# THE TASK:
Copy the lines from the one containing "Where should I click to: Select" through the one containing "coord(175,168)", and rename "Friendly Name" to "Display Name" in them without changing anything else.

════════════════

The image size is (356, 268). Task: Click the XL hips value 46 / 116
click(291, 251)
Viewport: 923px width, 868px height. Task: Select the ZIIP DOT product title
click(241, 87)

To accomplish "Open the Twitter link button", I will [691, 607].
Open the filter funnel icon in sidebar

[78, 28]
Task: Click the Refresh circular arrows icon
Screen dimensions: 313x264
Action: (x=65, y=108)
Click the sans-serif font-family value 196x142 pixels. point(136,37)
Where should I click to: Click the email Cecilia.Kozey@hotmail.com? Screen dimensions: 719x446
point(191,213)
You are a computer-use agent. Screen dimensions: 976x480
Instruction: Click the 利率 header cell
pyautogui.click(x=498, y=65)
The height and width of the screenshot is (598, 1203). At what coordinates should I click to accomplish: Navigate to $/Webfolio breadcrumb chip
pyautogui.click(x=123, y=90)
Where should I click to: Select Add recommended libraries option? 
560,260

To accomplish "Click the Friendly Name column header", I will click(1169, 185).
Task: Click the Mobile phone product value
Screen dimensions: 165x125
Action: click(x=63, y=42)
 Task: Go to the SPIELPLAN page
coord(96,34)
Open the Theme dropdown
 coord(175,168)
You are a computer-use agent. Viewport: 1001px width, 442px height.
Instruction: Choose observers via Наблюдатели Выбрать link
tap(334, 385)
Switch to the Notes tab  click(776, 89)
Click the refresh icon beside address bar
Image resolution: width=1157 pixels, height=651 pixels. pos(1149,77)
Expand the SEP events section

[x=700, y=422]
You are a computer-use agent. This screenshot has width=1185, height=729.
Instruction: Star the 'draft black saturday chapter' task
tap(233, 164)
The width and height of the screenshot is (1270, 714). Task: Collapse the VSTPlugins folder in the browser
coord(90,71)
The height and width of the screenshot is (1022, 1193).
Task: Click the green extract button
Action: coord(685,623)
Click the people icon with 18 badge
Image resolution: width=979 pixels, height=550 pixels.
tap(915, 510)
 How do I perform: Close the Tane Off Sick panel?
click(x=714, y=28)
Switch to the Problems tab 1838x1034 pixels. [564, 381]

════════════════

# EXERCISE SOLUTION:
Where should I click to: Select Add recommended libraries option? 
560,260

To accomplish "Click the Display Name column header", I will click(1169, 185).
Task: Click the Mobile phone product value
Screen dimensions: 165x125
Action: click(x=63, y=42)
 Task: Go to the SPIELPLAN page
coord(96,34)
Open the Theme dropdown
 coord(175,168)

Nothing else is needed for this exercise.